Count how many lines below include the string "computer", and give that number without anything else.

Start of INFORMATION GIVEN

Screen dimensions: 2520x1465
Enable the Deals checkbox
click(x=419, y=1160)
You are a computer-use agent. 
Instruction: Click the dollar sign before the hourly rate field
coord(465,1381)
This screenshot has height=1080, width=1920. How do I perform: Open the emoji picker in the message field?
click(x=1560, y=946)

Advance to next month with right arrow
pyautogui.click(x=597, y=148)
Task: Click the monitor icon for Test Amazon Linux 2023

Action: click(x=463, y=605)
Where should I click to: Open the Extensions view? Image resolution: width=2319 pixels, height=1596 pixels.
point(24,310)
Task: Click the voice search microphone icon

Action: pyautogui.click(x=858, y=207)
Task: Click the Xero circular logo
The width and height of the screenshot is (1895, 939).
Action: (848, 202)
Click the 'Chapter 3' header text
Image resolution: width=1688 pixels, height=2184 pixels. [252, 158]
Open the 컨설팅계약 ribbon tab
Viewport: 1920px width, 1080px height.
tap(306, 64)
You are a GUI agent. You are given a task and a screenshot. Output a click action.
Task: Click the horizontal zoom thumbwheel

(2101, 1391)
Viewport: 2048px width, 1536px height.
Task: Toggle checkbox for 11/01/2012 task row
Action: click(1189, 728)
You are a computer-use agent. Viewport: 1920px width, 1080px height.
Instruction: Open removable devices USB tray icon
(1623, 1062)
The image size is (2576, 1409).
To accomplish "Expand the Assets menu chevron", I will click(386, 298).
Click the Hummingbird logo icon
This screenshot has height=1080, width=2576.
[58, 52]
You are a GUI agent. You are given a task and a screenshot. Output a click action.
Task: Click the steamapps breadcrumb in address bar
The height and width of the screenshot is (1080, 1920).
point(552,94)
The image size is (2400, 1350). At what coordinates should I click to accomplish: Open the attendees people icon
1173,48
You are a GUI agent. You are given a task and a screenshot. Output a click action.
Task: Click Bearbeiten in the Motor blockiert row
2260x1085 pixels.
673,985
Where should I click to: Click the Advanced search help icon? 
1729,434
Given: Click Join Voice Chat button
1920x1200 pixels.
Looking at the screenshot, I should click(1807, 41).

End of INFORMATION GIVEN

## ANSWER SPACE
2